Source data
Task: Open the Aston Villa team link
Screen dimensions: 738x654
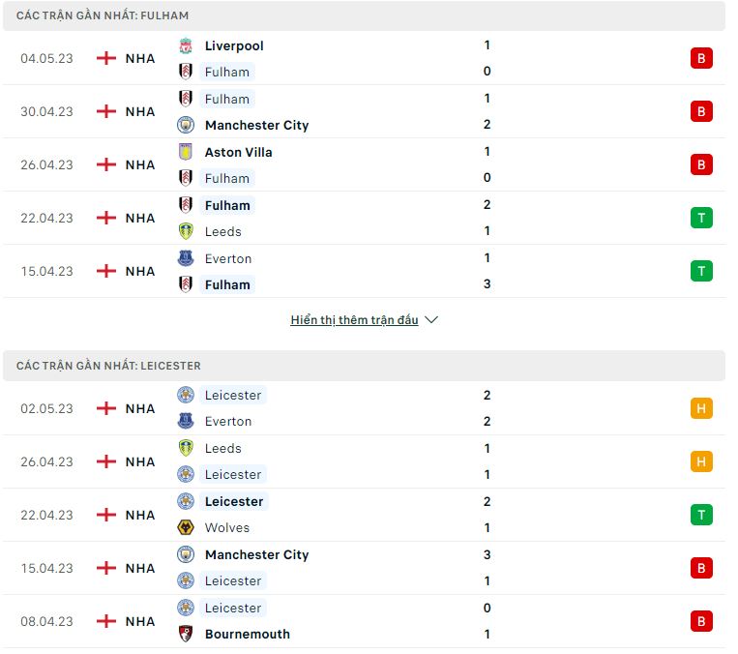Action: coord(239,152)
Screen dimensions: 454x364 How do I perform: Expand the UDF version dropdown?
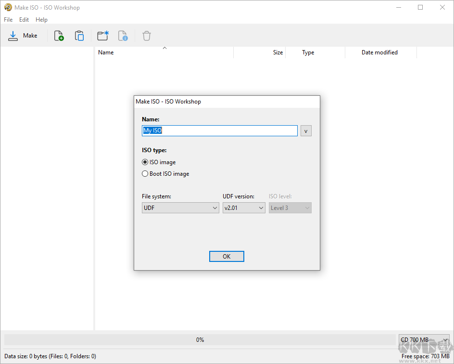(244, 208)
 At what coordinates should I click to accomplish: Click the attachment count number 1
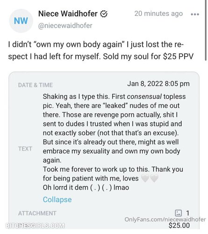pos(187,213)
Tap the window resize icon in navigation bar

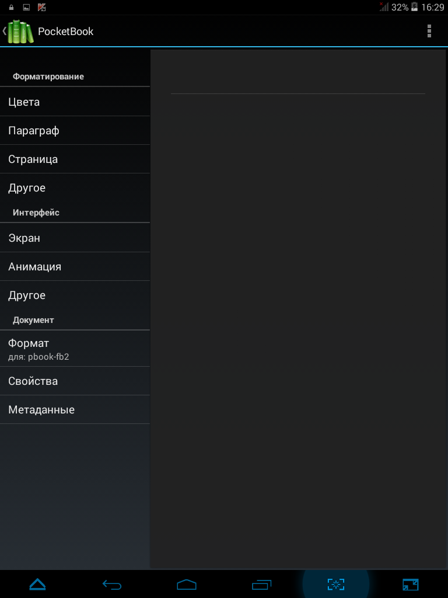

Task:
Put each line of the listing above into a JSON list of strings, one string per line, omitting blank lines and the pictures.

Solution for this task:
[
  "Task: Open the Aston Villa team link",
  "Screen dimensions: 738x654",
  "Action: coord(239,152)",
  "Screen dimensions: 454x364 How do I perform: Expand the UDF version dropdown?",
  "(244, 208)",
  " At what coordinates should I click to accomplish: Click the attachment count number 1",
  "pos(187,213)",
  "Tap the window resize icon in navigation bar"
]